Good start but disappointing in the latter sections, perhaps even preposterous. Alan on Good Reads

 Extraordinary writing and clever storytelling make this undoubtedly a novel that will appear on my best of the year list. Shiny New Books

 

 

 

 

4 replies on “The Wolf Border by Sarah Hall”

I have been intrigued by this one and intend to give it a try, so I wish you had enjoyed it more. I still think it sounds pretty interesting even if it’s not wholly successful in the end… I will read it, but I guess I don’t have to make it a top priority any more.

Steph, Yes, there are a lot of interesting sections. It would actually make a good book group choice as all the little bits can be discussed. Shame it just doesn’t flow very well. 🙁

I finished this a couple of days ago and have been letting it settle before commenting. For me it wasn’t quite as good as ‘Haweswater’ (though I think Hall has come quite a way as a writer since then – there was a self-conscious lyricism to her prose in her first two books that has given way to a tougher – yet no less poetic – voice) but was much better than ‘How to Paint a Dead Man’ and ‘The Carhullan Army’. I’d put this one on a par with ‘The Electric Michelangelo’ and some of the pieces in ‘The Beautiful Indifference’.

I was interested by your comment about the feminist agenda, Jackie – I think there is an element of that in Hall’s writing, especially in the way she writes about sex, but I didn’t find the aggressive kind of feminism here that you’re speaking of.

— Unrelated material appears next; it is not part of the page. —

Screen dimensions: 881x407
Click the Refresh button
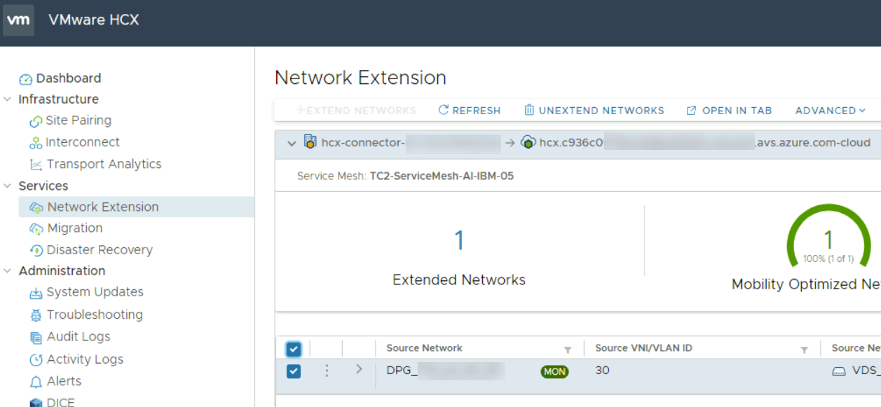(x=470, y=111)
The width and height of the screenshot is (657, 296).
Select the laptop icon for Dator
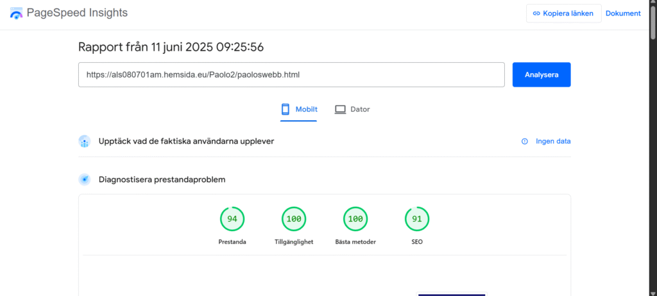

I do know exactly what you mean and it is the main problem I have with Anne Enright’s work and some of Margaret Atwood. Perhaps the most extreme example I’ve read recently would be Melissa Lucashenko’s ‘Mullumbimby’ in which all the women are well-developed strong-willed characters and the men are one-dimensional and either mean, dense, or both.

Anyway, I enjoyed ‘The Wolf Border’ and really liked the ways she explored that idea of a boundary between wilderness and civilisation and how those borders are often largely theoretical or abstract; permeable even when they seem concrete (like a twelve foot high fence). I thought the Scottish Referendum was a good way of expanding on that – a border on a map that doesn’t really exist but ends up having great significance for the wolves. I did wonder if Hall had been hoping for a ‘Yes’ vote in the interests of her book, though if there had been that would probably have made it even more dated as the political situation may not have developed the way it does in the novel – that the novel exists in a reality parallel to our own probably turns out to be a good thing as it allows her latitude with her plot.
Having said that I did think there were too many takes on the border metaphor fighting for attention – sometimes I felt like she was trying to engineer that aspect into every aspect of the plot (the pregnancy, Lawrence’s marriage, Michael’s wife’s illness, the question of whether to tell Kyle about Charlie…etc etc) so that I did start to lose sight of the point she was trying to make. It lacked the concision, for instance, of the way Cormac McCarthy uses the idea of borders in his Border Trilogy where it’s really clear what he’s driving at.
But in terms of plot and character I felt the book succeeded. She also, without very much description and with a complete lack of sentimentality, made me care so much about the wolves that I was totally involved in their journey, which is quite a skilful thing to do.

David, It’s interesting to hear your thoughts! Your right that it wasn’t an aggressive feminism. It was much more subtle than that and so may be why it annoyed me so much. It might be easy to miss, but once I spotted it I became annoyed every time I noticed it.

I like your point about the borders in this book. I hadn’t noticed the sheer number, but you’re right! Much of the plot felt as though it was forced in there to make some sort of point and that may be why it didn’t flow as a whole. There was just too much going on.

She did make me care about the wolves though. I wish the book had concentrated on them more. It would have been more effective with the other elements stripped away, leaving just the wolves and their beautiful Lakeland surroundings.